(Excerpts from a dataset)
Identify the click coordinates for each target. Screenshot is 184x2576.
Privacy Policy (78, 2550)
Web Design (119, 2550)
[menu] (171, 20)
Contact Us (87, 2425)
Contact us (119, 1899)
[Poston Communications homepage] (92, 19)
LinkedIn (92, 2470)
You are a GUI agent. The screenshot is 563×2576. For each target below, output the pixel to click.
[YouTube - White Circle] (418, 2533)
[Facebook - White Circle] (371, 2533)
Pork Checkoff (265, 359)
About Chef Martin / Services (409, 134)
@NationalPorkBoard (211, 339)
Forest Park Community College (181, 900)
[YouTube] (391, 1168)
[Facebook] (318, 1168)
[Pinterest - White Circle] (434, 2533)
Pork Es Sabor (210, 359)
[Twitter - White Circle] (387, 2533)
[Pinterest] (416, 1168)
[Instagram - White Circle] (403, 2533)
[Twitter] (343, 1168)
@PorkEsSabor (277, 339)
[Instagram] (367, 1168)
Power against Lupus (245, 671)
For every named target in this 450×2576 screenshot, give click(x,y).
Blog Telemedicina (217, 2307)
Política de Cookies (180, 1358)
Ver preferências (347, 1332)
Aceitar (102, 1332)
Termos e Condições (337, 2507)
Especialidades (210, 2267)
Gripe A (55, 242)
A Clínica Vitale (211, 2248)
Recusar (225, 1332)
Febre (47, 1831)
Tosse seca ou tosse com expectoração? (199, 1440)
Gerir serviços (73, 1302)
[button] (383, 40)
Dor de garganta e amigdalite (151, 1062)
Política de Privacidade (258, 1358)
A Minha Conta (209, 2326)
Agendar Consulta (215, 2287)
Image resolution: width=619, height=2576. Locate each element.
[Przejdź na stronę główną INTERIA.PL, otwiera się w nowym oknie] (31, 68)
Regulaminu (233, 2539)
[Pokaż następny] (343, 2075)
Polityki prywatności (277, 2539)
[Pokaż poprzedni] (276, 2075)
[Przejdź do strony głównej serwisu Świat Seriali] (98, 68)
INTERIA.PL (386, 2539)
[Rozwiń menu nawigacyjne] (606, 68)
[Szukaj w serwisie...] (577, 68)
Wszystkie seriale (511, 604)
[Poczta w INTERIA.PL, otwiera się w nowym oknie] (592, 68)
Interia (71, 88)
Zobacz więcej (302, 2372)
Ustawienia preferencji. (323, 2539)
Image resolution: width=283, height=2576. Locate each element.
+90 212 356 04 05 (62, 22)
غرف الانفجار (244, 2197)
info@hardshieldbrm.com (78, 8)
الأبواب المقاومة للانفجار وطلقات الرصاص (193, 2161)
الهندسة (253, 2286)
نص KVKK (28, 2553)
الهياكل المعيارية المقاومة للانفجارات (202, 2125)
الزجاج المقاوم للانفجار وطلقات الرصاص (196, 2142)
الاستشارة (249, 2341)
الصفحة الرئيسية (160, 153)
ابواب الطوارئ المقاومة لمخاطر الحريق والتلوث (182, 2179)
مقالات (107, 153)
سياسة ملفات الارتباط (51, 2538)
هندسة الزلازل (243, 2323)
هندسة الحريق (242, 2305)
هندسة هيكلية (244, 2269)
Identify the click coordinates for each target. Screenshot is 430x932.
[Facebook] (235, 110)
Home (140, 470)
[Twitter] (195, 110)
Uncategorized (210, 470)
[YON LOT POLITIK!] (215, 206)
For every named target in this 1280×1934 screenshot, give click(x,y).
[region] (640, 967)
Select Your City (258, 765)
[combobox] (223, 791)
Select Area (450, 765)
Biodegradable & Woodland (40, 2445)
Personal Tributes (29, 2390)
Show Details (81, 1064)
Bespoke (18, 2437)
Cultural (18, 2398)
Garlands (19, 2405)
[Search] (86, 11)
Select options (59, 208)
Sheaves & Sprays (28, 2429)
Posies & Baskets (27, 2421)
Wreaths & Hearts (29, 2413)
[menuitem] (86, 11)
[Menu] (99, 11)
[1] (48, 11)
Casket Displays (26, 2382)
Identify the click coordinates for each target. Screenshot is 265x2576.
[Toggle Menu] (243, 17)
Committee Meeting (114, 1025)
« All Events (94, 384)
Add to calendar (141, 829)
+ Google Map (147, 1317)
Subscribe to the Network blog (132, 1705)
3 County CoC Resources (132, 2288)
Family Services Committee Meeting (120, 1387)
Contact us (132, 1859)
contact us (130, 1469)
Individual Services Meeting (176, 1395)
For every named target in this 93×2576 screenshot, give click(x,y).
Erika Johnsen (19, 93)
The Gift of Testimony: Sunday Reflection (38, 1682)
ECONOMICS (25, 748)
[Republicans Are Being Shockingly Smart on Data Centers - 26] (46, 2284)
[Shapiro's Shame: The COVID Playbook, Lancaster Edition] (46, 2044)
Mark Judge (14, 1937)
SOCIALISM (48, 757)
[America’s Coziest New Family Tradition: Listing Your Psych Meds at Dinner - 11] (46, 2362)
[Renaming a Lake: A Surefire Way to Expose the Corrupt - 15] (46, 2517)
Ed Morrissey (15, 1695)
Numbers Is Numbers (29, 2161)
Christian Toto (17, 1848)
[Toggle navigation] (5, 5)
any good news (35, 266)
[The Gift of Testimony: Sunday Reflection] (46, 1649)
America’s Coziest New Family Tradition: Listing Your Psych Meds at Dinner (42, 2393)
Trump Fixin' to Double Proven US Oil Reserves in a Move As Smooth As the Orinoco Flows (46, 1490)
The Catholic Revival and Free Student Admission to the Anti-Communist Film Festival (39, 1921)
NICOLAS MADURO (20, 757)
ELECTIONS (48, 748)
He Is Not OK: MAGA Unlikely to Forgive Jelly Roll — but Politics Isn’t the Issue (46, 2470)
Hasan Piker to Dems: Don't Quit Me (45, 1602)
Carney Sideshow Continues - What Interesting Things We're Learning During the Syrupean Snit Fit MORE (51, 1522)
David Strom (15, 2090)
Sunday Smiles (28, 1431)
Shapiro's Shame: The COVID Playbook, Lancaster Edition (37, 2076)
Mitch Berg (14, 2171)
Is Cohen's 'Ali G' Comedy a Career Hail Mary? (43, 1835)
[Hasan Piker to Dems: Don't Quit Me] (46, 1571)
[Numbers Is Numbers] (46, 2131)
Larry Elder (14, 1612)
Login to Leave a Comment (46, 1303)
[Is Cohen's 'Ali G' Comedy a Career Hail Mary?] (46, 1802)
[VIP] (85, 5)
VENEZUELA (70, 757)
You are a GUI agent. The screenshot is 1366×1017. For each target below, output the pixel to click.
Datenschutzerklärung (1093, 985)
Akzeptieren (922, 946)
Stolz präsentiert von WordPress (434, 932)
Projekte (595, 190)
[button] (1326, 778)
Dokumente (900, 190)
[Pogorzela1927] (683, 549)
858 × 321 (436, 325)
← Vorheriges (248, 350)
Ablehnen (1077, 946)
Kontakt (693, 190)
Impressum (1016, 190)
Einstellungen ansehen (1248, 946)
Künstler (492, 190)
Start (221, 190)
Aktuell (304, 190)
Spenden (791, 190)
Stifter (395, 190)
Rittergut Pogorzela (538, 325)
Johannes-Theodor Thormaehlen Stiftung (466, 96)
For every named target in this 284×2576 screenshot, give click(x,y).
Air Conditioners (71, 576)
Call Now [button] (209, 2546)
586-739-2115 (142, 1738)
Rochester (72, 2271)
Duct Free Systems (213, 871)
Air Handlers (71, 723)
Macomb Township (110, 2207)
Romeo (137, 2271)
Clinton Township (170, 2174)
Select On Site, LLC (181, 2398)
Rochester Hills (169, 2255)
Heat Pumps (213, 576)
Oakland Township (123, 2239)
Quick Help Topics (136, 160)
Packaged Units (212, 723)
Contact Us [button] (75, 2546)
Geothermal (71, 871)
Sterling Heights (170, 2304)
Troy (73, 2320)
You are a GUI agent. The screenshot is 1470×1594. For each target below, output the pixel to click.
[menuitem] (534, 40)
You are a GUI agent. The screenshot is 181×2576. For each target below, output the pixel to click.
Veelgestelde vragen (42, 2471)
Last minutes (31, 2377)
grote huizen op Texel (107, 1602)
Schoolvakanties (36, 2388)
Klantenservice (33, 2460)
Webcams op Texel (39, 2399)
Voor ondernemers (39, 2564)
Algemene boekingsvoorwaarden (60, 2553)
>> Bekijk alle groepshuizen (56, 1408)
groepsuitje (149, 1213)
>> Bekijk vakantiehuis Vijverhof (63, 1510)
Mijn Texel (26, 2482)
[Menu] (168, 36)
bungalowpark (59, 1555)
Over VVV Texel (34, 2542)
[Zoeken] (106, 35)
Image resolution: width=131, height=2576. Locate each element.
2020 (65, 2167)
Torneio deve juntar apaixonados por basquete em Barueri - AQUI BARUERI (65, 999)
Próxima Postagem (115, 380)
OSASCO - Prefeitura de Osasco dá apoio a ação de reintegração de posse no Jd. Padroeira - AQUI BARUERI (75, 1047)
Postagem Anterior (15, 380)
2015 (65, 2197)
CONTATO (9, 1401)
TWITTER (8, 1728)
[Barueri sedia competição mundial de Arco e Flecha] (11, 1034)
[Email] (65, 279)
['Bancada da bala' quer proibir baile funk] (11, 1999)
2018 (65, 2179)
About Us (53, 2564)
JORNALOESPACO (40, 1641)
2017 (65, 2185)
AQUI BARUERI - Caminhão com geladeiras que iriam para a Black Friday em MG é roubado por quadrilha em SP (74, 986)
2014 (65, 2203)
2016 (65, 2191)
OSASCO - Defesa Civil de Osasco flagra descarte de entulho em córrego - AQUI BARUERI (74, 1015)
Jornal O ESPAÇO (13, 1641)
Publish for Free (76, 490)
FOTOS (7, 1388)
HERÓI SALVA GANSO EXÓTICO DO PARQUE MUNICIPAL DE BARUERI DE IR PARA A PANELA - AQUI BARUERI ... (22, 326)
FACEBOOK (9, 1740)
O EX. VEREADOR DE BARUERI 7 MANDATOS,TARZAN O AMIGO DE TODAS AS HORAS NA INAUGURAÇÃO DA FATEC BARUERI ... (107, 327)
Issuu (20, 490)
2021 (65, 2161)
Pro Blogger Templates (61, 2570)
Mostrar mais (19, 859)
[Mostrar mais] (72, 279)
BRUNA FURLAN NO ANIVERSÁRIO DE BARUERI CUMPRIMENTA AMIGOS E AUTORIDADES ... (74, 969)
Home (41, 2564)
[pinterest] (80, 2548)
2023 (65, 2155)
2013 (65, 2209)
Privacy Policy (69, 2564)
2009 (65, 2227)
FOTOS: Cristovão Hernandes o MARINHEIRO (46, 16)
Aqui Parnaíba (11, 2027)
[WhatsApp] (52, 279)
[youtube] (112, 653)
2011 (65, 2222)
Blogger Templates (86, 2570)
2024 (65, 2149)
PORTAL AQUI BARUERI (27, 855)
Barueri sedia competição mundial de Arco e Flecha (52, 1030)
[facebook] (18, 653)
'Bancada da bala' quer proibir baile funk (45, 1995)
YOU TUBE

> _Exercise goal_:
Your reply should consist only of the lines from the one containing "2009 (65, 2227)" through the last line of the records, each reproduced exactly.

> _Output_:
2009 (65, 2227)
FOTOS: Cristovão Hernandes o MARINHEIRO (46, 16)
Aqui Parnaíba (11, 2027)
[WhatsApp] (52, 279)
[youtube] (112, 653)
2011 (65, 2222)
Blogger Templates (86, 2570)
2024 (65, 2149)
PORTAL AQUI BARUERI (27, 855)
Barueri sedia competição mundial de Arco e Flecha (52, 1030)
[facebook] (18, 653)
'Bancada da bala' quer proibir baile funk (45, 1995)
YOU TUBE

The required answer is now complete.